Suspension des sociétés minières chinoises au Sud-Kivu : La ministre nationale des Mines s’oppose à la décision du Gouverneur Ngwabidje
La ministre nationale des Mines s’est opposée à la suspension des activités minières par le gouverneur du Sud-Kivu dans une lettre datée du 24 août adressée au vice-Premier ministre, ministre de l’Intérieur, Sécurité, Décentralisation et Affaires coutumières.
« Je viens d’apprendre par les ondes, après ma visite au Sud-Kivu, que le Gouverneur de la Province du Sud-Kivu a suspendu les activités de certaines sociétés minières et de leurs coopératives partenaires opérant sur le territoire de Mwenga » a écrit Mme Antoinette Kalambayi au ministre Daniel Aselo, laissant entendre qu’elle n’a aucunement été associée à cette décision.
La ministre, qui le 15 août dernier était dans une mission officielle dans la région, accompagnée d’une délégation de la FEC et du ministre provincial des mines, explique que le pouvoir de suspension lui appartient. Elle affirme en outre que cette mesure temporaire prise par Théo Ngwabidje viole les dispositions de la loi sur les compétences du Gouverneur de Province dans l’Administration du Code Minier.
Antoinette N’SAMBA KALAMBAYI demande de ce fait à son collègue du gouvernement central, également ministre de tutelle du gouverneur, d’instruire le chef de l’exécutif du Sud-Kivu de rapporter sa décision, afin, soutient-elle, « de permettre aux Inspecteurs du Ministère des mines de faire leur travail et faire le rapport pour des dispositions utiles sur les informations décriées ».
Les faits décriés par les autorités provinciales, la société civile et la ministre elle-même
Cette décision de Théo Ngwabidje, Gouverneur du Sud-Kivu, est intervenue au lendemain de l’expiration d’un moratoire de 72 heures accordé à six sociétés minières chinoises et à trois coopératives partenaires pour présenter les autorisations d’exploitation minières, demande qu’elles ont tout bonnement choisie d’ignorer.
Le 20 août, l’autorité provinciale a finalement suspendu les activités de ces sociétés minières chinoises afin, selon son arrêté, « de remettre de l’ordre dans l’exploitation minière semi-industrielle » dans le territoire de Mwenga, pour « préserver l’intérêt de la population locale, l’environnement et le respect des droits de l’homme » mais aussi pour « permettre « la traçabilité de la production » des sites exploités.

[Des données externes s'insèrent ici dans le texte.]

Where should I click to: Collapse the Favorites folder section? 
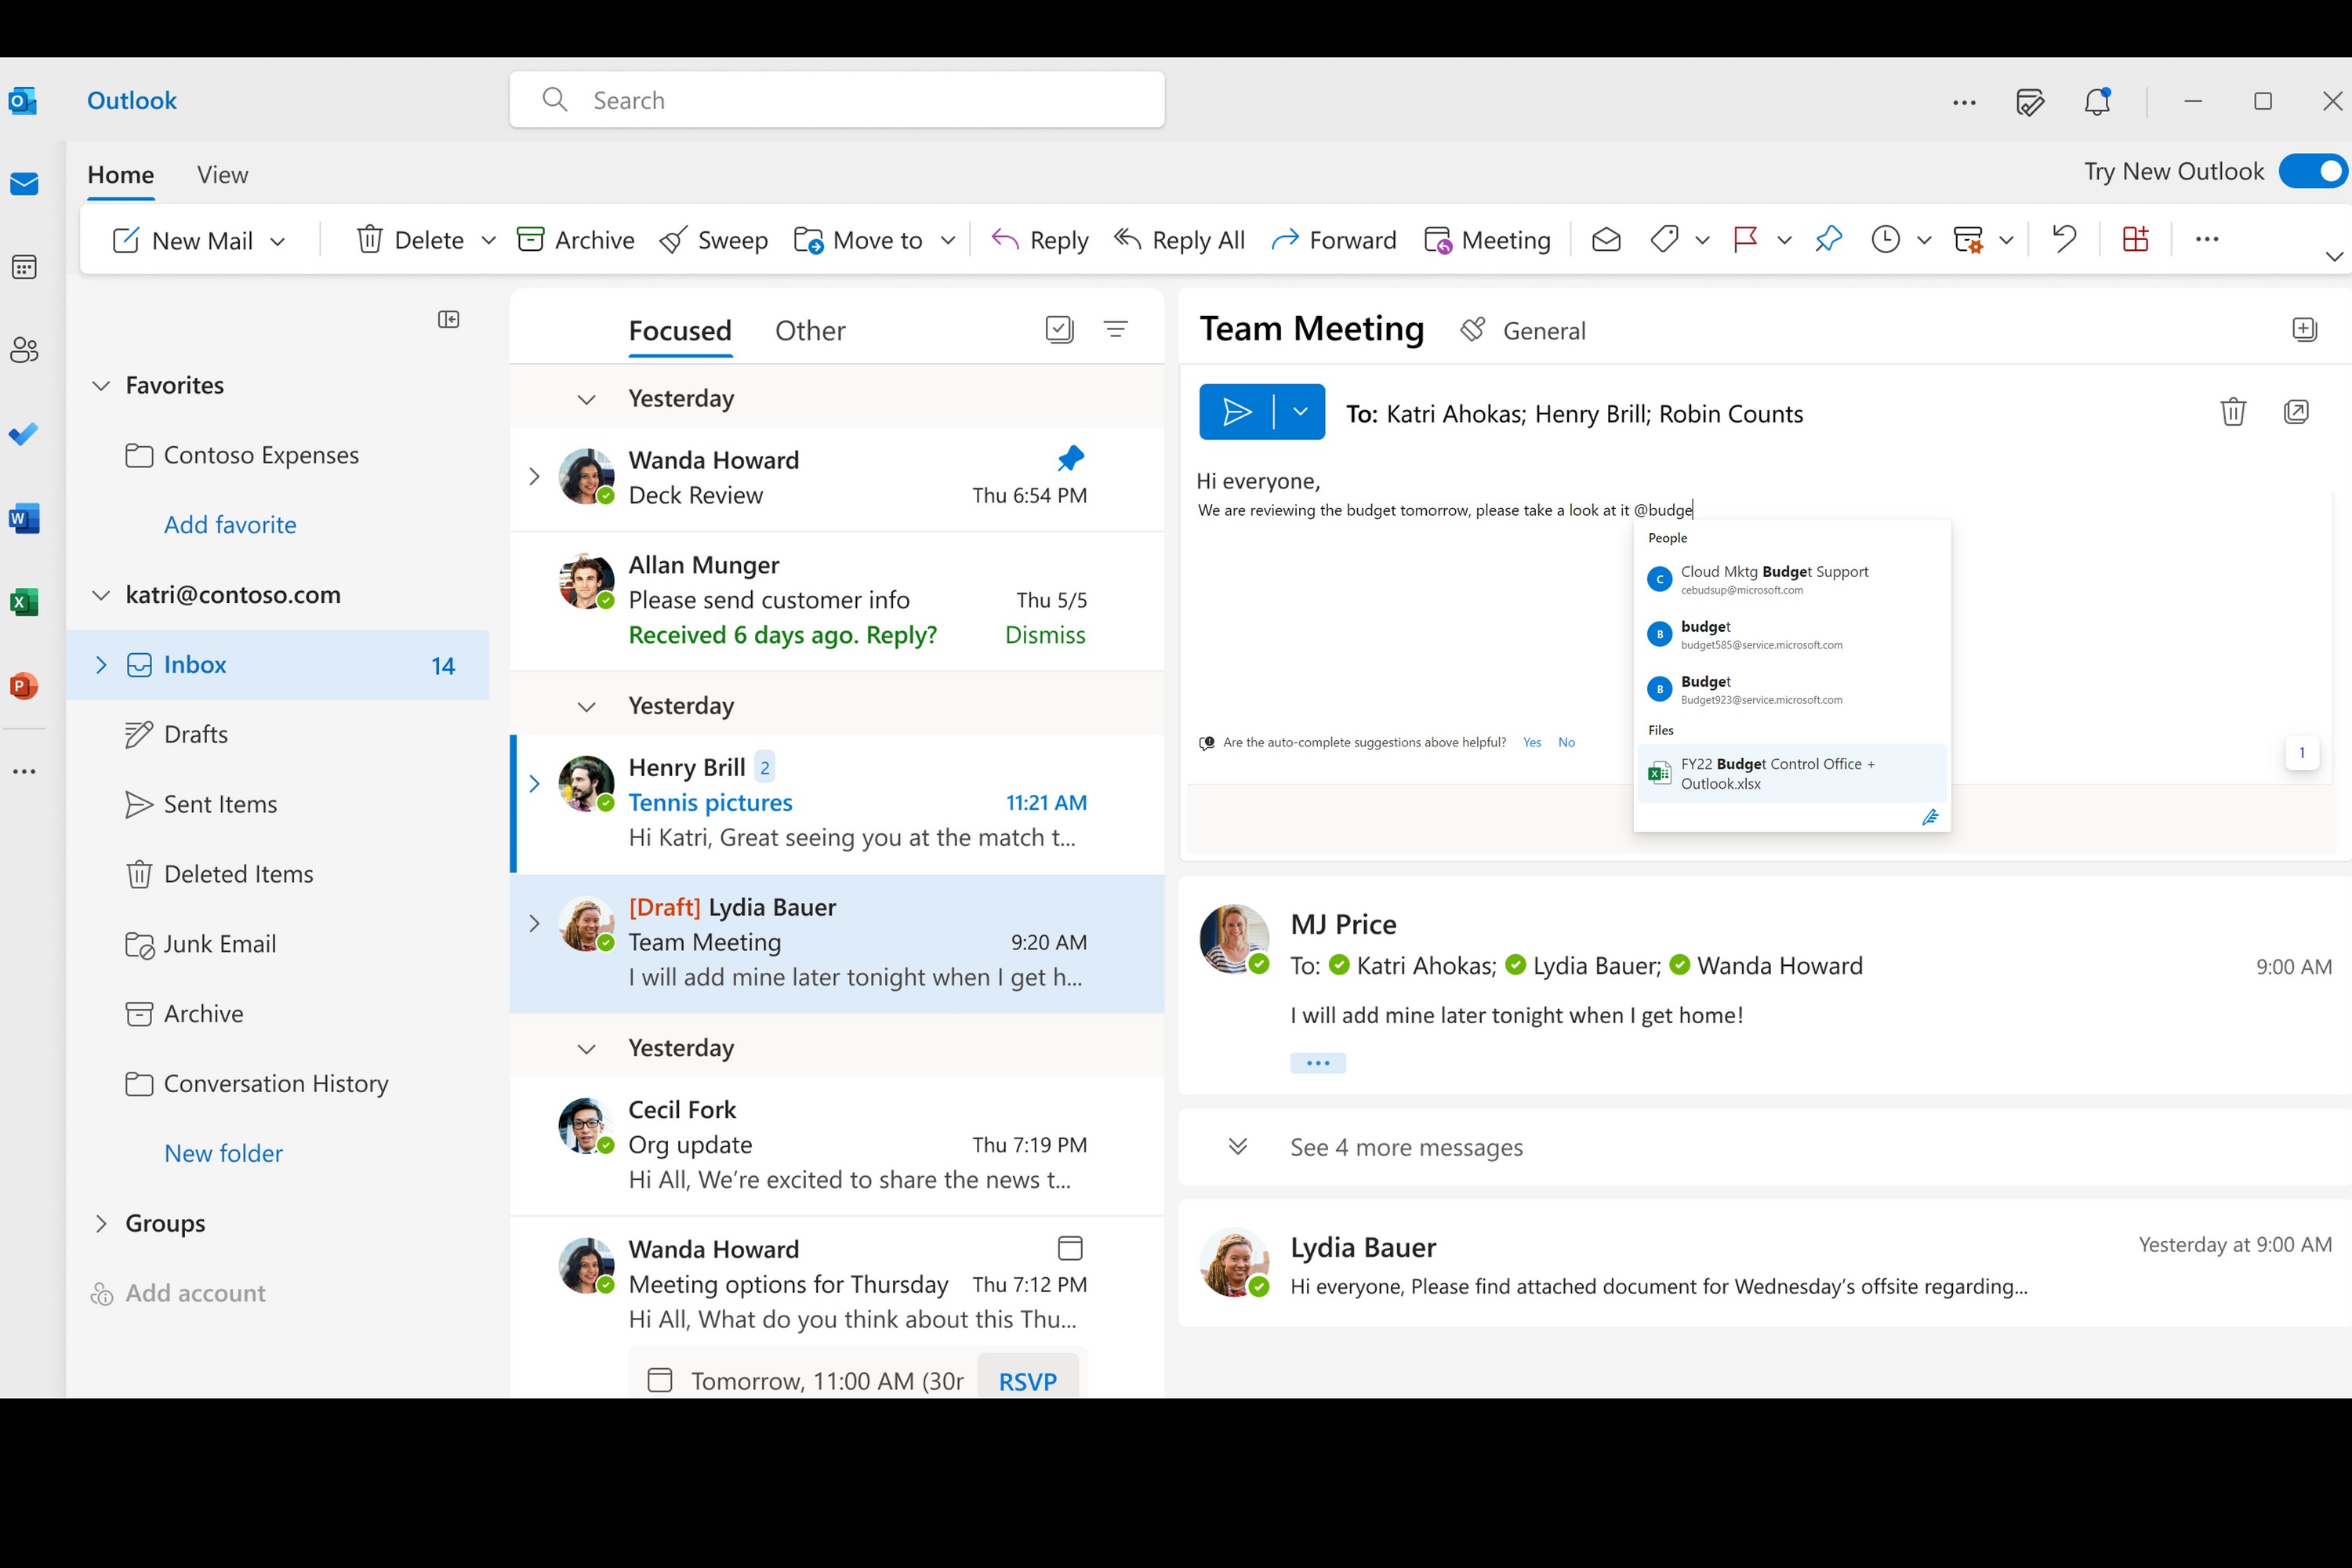click(101, 386)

En outre, d’autres griefs à l’encontre de ces sociétés dont les activités ont été suspendues concernaient l’utilisation de personnel militaire sur les sites miniers. Le conseiller du gouverneur du Sud-Kivu en charge des mines, Safanto Bulingo, se référant à des rapports établis au niveau provincial, a à son tour indiqué que les autorités avaient déjà constaté que sur les sites, « il y avait même des militaires qui gardaient certains opérateurs alors que le code minier ne l’autorise pas ».
Parallèlement, la société civile locale et les notables de Mwenga ont également décrié la ruée désordonnée vers l’or de ces entreprises, qu’ils ont également accusées d’exploitation illicite des minerais, de destruction de l’écosystème aquatique par l’utilisation de mercure et de cyanure, mais aussi de non-respect du cahier des charges de la population.
Aussi, lors de sa visite dans la région, la ministre Kalambayi a reconnu de son côté que l’exploitation était effectivement plus illégale que régulière. « Nous allons prendre des mesures drastiques pour mettre hors d’état de nuire tous ces gens qui exploitent illégalement » annonçait alors le membre du gouvernement de Kinshasa avant de quitter le Sud-Kivu.